[WHAT IS BEING ASKED]:
Set down again exactly the lines of the listing below that fall between the line holding "Screen dimensions: 335x176" and the line holding "You are a computer-use", inclusive.

[GIVEN ENTRIES]:
▼
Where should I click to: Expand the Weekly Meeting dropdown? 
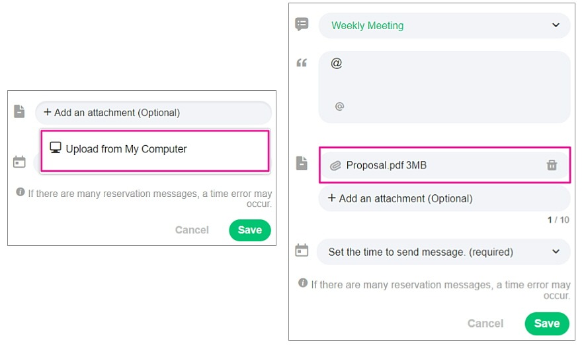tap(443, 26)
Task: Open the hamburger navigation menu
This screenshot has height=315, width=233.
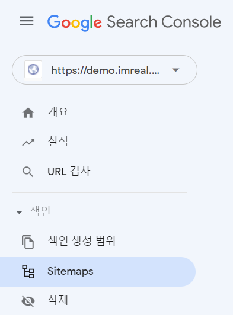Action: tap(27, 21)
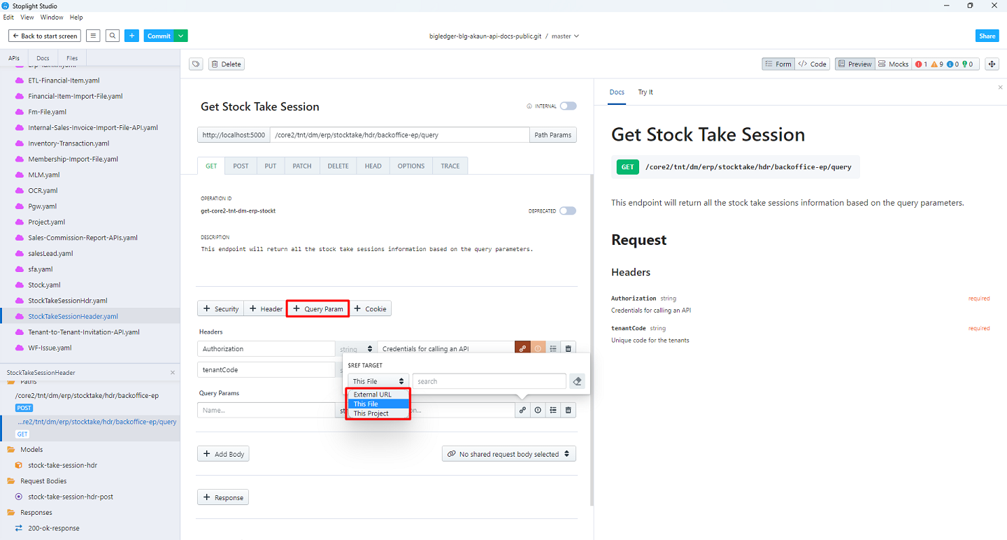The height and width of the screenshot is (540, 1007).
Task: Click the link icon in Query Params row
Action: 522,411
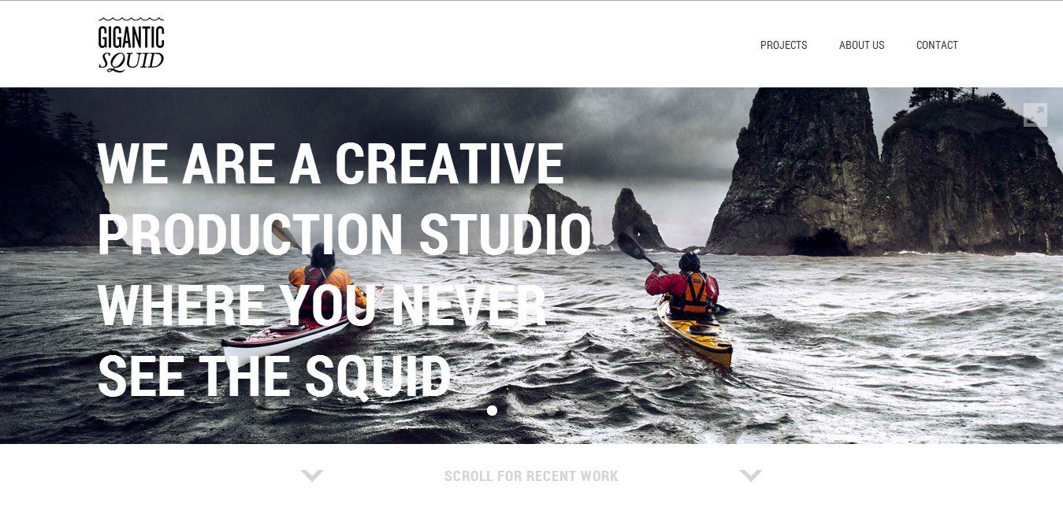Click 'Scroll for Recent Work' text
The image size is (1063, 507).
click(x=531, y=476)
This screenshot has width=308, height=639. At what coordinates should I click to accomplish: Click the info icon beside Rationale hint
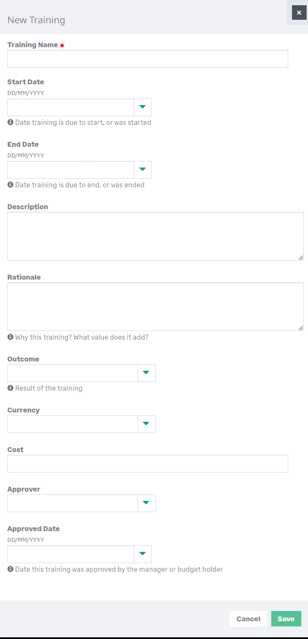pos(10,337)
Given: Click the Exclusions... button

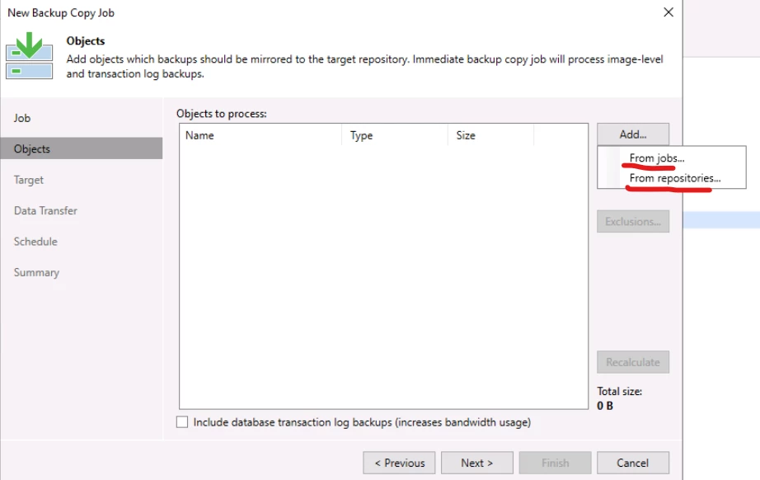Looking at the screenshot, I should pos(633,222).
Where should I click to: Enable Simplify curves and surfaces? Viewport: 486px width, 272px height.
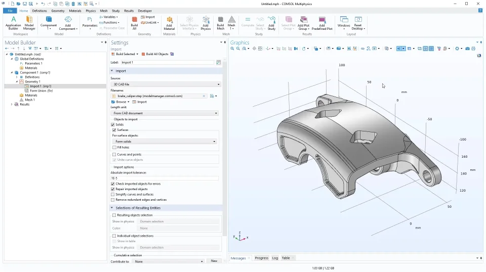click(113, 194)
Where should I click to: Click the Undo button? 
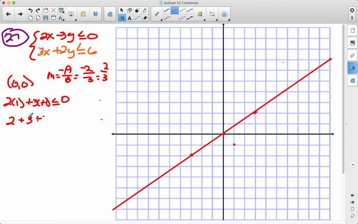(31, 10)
▲
▼
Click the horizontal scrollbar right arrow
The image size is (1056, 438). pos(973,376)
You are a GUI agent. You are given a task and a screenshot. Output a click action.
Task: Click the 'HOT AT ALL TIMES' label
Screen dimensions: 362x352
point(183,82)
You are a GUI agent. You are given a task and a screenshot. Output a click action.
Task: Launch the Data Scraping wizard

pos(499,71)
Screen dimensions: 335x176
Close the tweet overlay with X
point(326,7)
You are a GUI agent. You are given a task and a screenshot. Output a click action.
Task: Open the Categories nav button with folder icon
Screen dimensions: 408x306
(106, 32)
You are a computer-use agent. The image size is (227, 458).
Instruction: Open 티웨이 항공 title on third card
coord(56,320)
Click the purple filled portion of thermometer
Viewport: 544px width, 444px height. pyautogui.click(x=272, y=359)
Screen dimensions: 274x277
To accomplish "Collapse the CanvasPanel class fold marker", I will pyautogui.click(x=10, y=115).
▲
▼
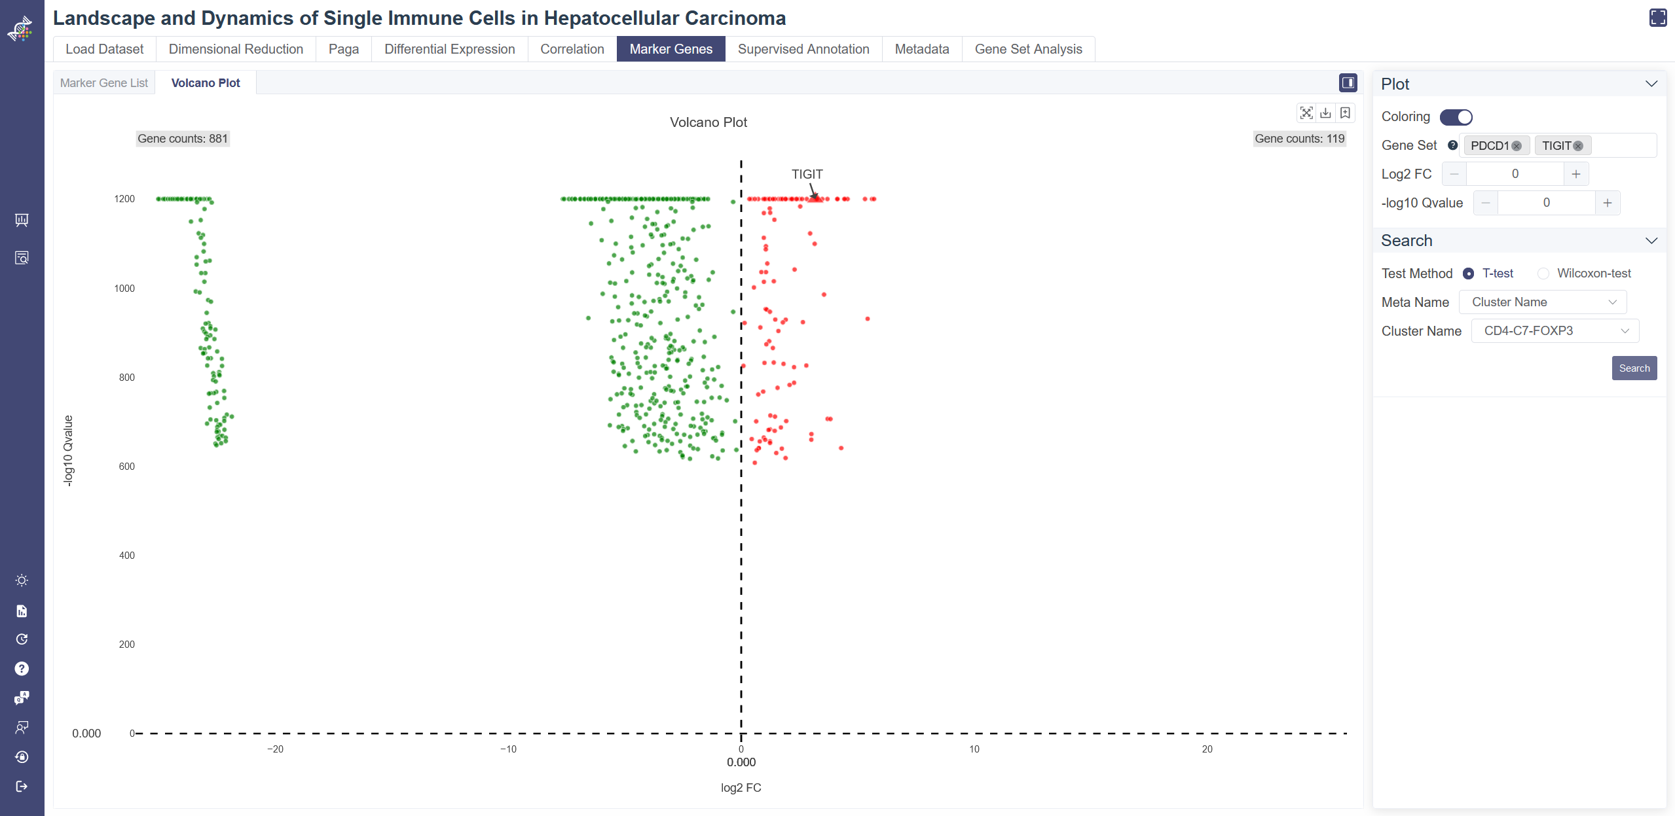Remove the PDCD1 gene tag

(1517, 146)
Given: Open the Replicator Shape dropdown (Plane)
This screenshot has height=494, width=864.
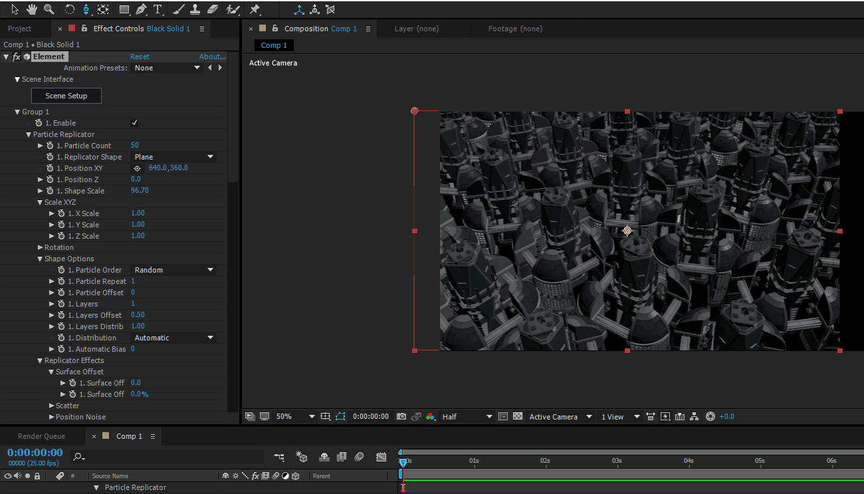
▲
[RESULT]:
Screen dimensions: 335x176
Close the tweet overlay with X
point(326,7)
You are a GUI agent. You are given a task and a screenshot. Output a click action.
Task: Open the Categories nav button with folder icon
Screen dimensions: 408x306
(106, 32)
You are a computer-use agent. The image size is (227, 458).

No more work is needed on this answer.